3

I have a program in which I would like to run one of the functions in parallel for several arguments.

the program is in the following format:

import statements 

def function1():
     do something

def function2()
     do something

def main():

     function1()

I found several examples of how to use the multiprocessing library online such as the following general template

import multiprocessing

def worker(num):
    print 'Worker:', num
    return

if __name__ == '__main__':
    for i in range(5):
        p = multiprocessing.Process(target=worker, args=(i,))
        p.start()

From what I understand the worker() is the function which is meant to be performed in parallel. But I am not sure where or how to use the (if __name__ == '__main__':) block the code.

as of now that block is in my main() and when I run the program I do not get the worker function executed multiple times, instead my main gets executed multiple times?

So where is the proper place to put the (if __name__ == '__main__':) block

linusg
  • 6,289
  • 4
  • 28
  • 78
Mustard Tiger
  • 3,520
  • 8
  • 43
  • 68
  • 2
    Put the parallelization logic (the calls to `multiprocessing`) in the `main` function.
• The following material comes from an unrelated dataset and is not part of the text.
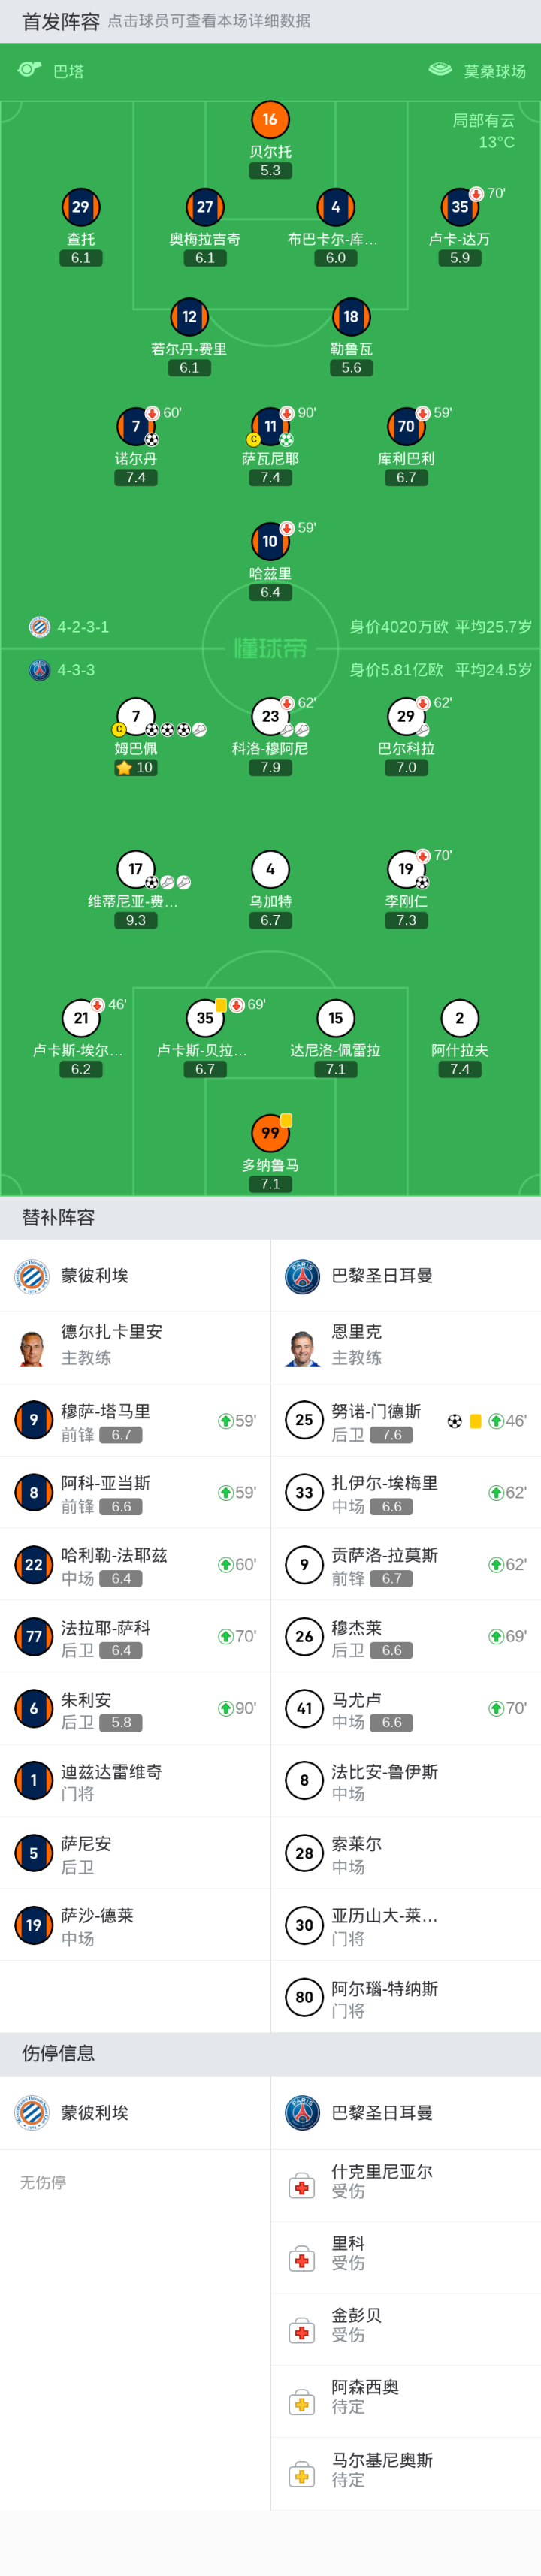
Task: Open goalkeeper 贝尔托 number 16 badge
Action: (x=270, y=120)
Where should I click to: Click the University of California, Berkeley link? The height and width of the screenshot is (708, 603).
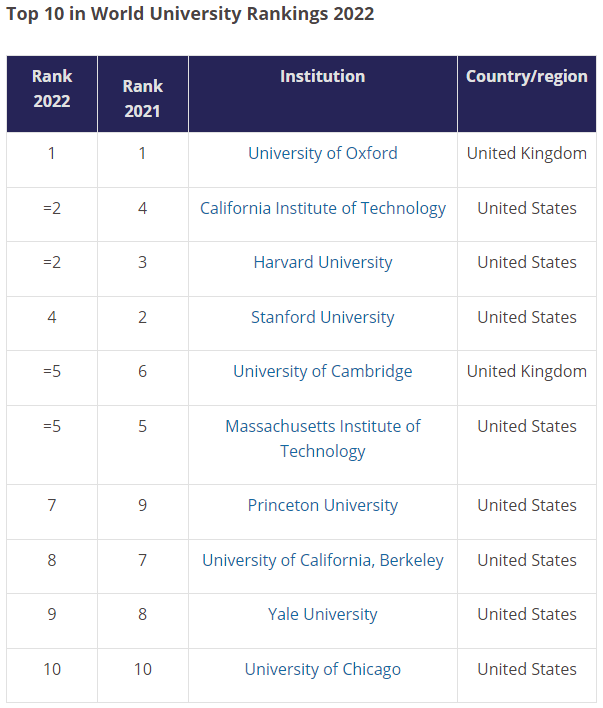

Then, call `main` from within `if __name__ == '__main__'` – inspectorG4dget May 03 '16 at 17:47
  • You need to show the actual code you're running. Since nothing whatsoever in the code you _showed_ calls your `main()` function, it's impossible for us to guess why it's _ever_ called. But if you follow the template you posted second instead, your code will work. – Tim Peters May 03 '16 at 17:47

1 Answers1

2

Blending together the two examples you provide, it would look like this:

import multiprocessing

def worker(num):
    print 'Worker:', num
    return

def main():

    for i in range(5):
        p = multiprocessing.Process(target=worker, args=(i,))
        p.start()
        p.join()

if __name__ == '__main__':
     main()

Replace worker with function1, i.e. whichever you'd like to parallelise.

The key part is calling that main function in the if __name__ == '__main__': block, however in this simple example you could as easily put the code under def main(): under if __name__ == '__main__': directly.

If you're never going to import anything from this file, you don't even need the if __name__ == '__main__': part; this is only required if you want to be able to import functions from this script into other scripts/an interactive session without running the code in main(). See What does if __name__ == "__main__": do?.

So the simplest usage would be:

import multiprocessing

def worker(num):
    print 'Worker:', num
    return

for i in range(5):
    p = multiprocessing.Process(target=worker, args=(i,))
    p.start()
    p.join()

Edit: multiprocessing pool example

import multiprocessing

def worker(num):
    #print 'Worker:', num
    return num

pool = multiprocessing.Pool(multiprocessing.cpu_count())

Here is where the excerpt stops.